As a document type, in terms of administrative phraseology, the “certificat d’addition”, as a nominally distinct type of document, may be unique to the administrative culture of France. Other nations have similarly filed patents, specifically making reference to earlier patents upon which they are building, but these additions have no different document type name, and are numbered in the ordinary manner as they fall chronologically in the flow of patents filed with the appropriate national patent office.

Within the French system(s) of patent registration and documentation, a “certificat d’addition”, almost invariably abbreviated as “cert d’addition”, or even “cert d’add”, is a patent registered in a manner specifically and formally treating it as an addition to some parent patent. Original documents show both the earlier number and a new number, which will be invariably and conspicuously lower than the number of the parent patent and conspicuously lower than the numbers given to filed near its point in time. In cases in which we discover a patent solely by way of such catalogues as the Bulletin Officiel de la propriété industrielle & commerciale or the French Catalogue des Brevets d'Invention we may only have access to the new number. When a French patent is included within Espacenet, it will be primarily searchable by way of the added number, though the principle number will be viewable on the original document itself.

In the cases of French patents, these “certs d’addition”, will be a key instance of our using the “Supplementary to patent” field. (There are other instances, in which a new registration isn't necessarily an addition to an earlier patent, per se, but still makes reference. References are also made to equivalent patents filed earlier in other nations. This usually refers to the internally significant priority date.)

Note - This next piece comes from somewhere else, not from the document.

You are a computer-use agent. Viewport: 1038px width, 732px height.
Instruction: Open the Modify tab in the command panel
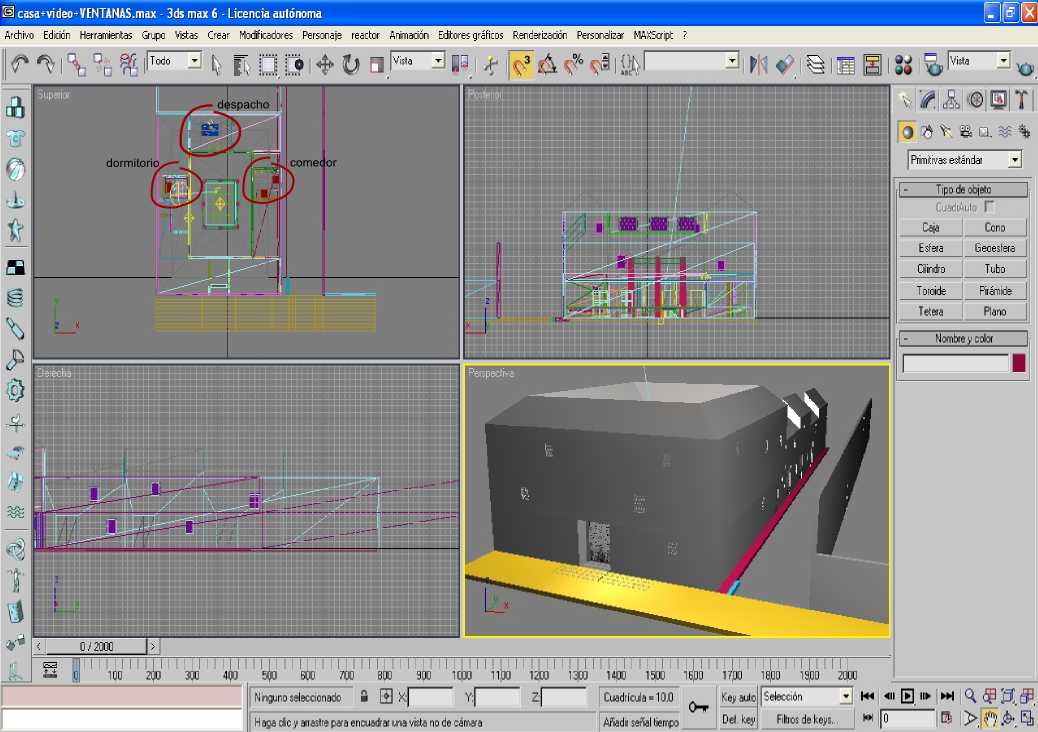(928, 100)
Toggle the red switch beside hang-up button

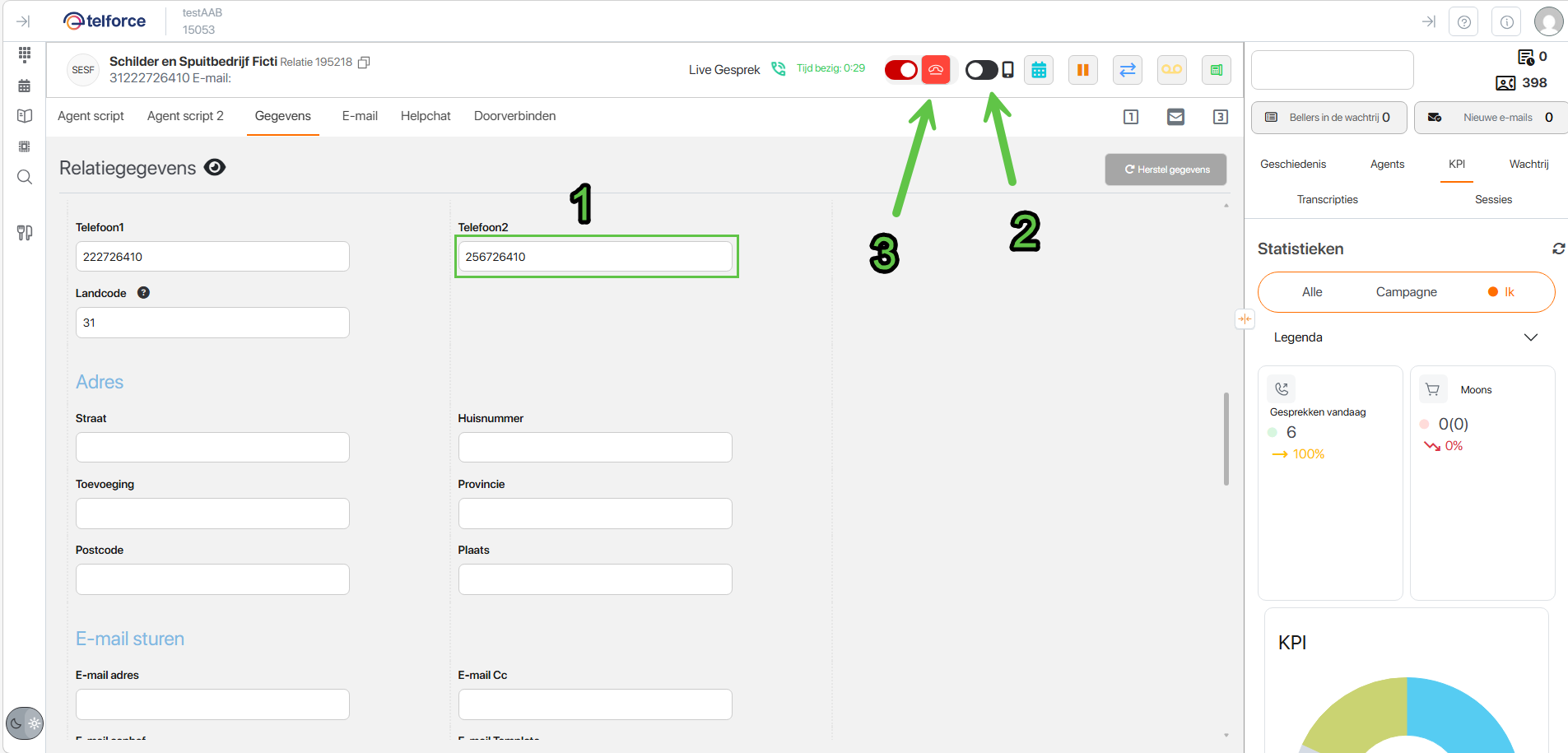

The phrase “cert d’add” will occasionally be found within the patent's title, particularly within the antique catalogues.

Again, this distinction in terms of document type seems to be purely “nominal. Legally, and internationally, these documents are equal to patents, in that their filing dates are used as points of reference, both nationally and internationally. A later certificate of addition, or on occasion another patent altogether, may refer to one of these. A patent filed within some other nation may refer to one of these, usually by the filing date, treating it exactly as a patent. Technically, and semantically, within the French system, a "certificat d'addition" differs from a "brevet". This may be a matter of mere semantics, but it is to be noted when comparing analogous protocols internationally, or when noting the lack of said analogous protocols.

Semi-analogous procedures within other national systems

Belgium also uses the term "brevet", equaling “patent”, as in the case of France, but rather than distinguishing between the "brevet" and any equivalent to the "certificat d'addition", as such and as technically another type of document, the Belgian system has three types of "brevet", one being the "invention", another being the "importation", and another being the "perfectionnement". These "improvements" are invariably associated with preceding "inventions", but each "perfectionnement" will have its new number, a number falling logically relative to the numbers of the other patents filed in the surrounding days, weeks, and so forth, whereas an array of French brevets numbered as 3__,___ will be aligned with an array of additions numbered as 2_,___ or 3_,___. Thusly, these protocols are imperfectly analogous.

Great Britain, for instance, along with Hungary, and Austria, likewise have patents which are noted as additions to earlier patents, though also, like Belgium, they do not treat the later patent as a nominally different type of document. In the case of these two nations, the practice is fairly rare.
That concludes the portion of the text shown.